Your old pal BQB here.

Boy howdy am I behind on The Walking Dead.

I blame the Yeti.  That furry douche never lets me do anything.

If you’ve seen beyond this episode, I’d appreciate it if you don’t spoil anything.  If you haven’t seen up to this episode, look away as things will be spoiled for you.

So this was an episode for Tara’s character to really shine.  That’s done from time to time, where a bit player is given their own episode and we learn more about him/her.

Here, we learn that Tara relies on a good sense of humor.

She’s taken captive by a group of females.  I was hoping there would be an awesome backstory to this.  Maybe they’re a bunch of man hating Amazon lesbian warriors who take advantage of the zompoc to create their own lesbian warrior enclave but alas, no, that’s not the case at all.

What was here friend’s name?  The guy with the dreads?  P?  Pete?  I don’t know.  Notice that zombie we are led to think might be him was wearing a dress though and there are some tracks next to his broken glasses.

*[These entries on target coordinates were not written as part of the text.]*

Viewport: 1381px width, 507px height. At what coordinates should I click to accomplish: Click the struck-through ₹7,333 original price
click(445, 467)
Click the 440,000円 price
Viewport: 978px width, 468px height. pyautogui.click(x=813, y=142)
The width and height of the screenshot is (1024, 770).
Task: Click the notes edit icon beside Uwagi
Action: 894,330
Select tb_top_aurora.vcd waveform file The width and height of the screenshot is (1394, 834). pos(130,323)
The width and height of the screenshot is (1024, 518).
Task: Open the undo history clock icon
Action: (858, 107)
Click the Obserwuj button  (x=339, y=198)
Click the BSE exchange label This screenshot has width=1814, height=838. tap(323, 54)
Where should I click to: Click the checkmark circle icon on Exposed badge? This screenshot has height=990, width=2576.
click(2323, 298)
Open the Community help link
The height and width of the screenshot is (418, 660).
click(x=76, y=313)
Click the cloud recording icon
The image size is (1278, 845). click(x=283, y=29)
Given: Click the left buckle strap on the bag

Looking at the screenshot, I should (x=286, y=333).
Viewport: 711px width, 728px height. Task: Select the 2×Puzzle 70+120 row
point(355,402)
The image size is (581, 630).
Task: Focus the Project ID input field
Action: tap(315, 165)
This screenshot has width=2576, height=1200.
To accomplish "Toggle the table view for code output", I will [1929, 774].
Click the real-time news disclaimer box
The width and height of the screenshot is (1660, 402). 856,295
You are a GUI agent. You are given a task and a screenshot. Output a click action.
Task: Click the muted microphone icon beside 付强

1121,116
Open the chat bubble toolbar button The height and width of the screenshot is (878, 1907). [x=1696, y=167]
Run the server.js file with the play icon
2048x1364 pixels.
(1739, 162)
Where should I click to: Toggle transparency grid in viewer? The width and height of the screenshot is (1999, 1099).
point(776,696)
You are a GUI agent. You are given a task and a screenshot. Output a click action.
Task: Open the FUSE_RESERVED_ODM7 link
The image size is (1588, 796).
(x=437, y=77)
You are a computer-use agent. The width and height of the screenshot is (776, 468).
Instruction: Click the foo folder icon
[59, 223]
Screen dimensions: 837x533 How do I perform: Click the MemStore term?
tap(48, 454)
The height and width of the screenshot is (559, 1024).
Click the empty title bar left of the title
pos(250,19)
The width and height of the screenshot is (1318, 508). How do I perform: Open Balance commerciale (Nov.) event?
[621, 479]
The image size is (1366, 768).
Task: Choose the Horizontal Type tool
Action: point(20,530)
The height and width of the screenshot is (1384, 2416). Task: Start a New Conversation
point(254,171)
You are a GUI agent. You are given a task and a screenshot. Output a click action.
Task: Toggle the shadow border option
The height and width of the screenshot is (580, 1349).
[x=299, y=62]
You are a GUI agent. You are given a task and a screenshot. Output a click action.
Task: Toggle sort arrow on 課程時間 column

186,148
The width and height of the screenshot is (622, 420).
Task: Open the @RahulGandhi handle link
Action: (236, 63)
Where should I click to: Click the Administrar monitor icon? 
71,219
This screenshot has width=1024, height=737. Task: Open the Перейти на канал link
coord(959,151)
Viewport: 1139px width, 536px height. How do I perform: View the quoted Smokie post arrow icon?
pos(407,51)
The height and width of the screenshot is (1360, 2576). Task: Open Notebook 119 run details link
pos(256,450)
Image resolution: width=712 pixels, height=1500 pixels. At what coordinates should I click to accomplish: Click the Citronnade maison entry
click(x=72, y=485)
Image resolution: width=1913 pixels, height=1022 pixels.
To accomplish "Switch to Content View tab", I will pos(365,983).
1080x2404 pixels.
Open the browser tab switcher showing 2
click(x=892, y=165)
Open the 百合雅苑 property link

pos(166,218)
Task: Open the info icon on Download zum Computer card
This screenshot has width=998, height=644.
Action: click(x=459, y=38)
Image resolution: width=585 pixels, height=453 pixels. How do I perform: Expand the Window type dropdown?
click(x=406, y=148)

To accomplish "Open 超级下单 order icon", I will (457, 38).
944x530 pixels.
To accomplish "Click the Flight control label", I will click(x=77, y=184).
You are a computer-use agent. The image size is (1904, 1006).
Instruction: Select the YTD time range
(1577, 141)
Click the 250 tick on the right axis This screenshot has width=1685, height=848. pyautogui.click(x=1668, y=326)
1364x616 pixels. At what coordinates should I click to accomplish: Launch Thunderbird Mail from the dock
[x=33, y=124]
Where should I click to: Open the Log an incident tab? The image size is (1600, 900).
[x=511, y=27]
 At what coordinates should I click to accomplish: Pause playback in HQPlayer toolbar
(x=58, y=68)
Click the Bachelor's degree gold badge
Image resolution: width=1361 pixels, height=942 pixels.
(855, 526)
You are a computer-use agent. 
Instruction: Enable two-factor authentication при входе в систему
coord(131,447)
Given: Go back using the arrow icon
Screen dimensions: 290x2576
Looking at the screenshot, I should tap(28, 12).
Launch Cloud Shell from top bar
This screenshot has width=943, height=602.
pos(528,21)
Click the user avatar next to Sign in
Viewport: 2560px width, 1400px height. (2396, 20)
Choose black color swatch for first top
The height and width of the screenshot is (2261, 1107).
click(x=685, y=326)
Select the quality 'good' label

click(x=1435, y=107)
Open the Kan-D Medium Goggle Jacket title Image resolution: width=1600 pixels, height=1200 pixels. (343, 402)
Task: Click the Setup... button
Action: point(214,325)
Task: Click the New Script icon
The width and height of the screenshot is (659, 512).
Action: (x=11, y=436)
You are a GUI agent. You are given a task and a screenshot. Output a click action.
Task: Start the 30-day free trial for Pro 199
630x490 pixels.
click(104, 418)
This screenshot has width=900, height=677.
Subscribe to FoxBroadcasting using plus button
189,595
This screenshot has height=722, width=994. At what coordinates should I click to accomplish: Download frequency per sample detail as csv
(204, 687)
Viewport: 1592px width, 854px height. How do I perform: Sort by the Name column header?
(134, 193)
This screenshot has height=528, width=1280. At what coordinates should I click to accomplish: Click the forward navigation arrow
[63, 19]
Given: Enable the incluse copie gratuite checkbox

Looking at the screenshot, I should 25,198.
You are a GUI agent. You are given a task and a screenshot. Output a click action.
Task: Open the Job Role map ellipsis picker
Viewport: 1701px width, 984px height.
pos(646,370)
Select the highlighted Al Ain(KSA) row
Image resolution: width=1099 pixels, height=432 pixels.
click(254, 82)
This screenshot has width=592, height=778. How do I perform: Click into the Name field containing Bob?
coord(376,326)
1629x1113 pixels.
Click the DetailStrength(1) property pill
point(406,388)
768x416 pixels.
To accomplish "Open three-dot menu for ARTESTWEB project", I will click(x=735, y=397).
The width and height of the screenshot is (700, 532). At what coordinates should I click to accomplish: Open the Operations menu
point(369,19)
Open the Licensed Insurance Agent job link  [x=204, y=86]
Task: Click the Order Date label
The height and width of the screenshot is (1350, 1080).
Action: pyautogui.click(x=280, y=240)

So either What’s-his-name was zombified and then someone came along and put a dress on his zombified body or more likely, a woman who looks like him was zombified and he was able to escape.

We’ll find out.

There’s a part where Tara could be all about herself but she thinks of the greater good and of those who helped her so…that’s nice.  Moments like that don’t happen often.

The goofy sunglasses said it all really.

I have two more episodes to catch up on!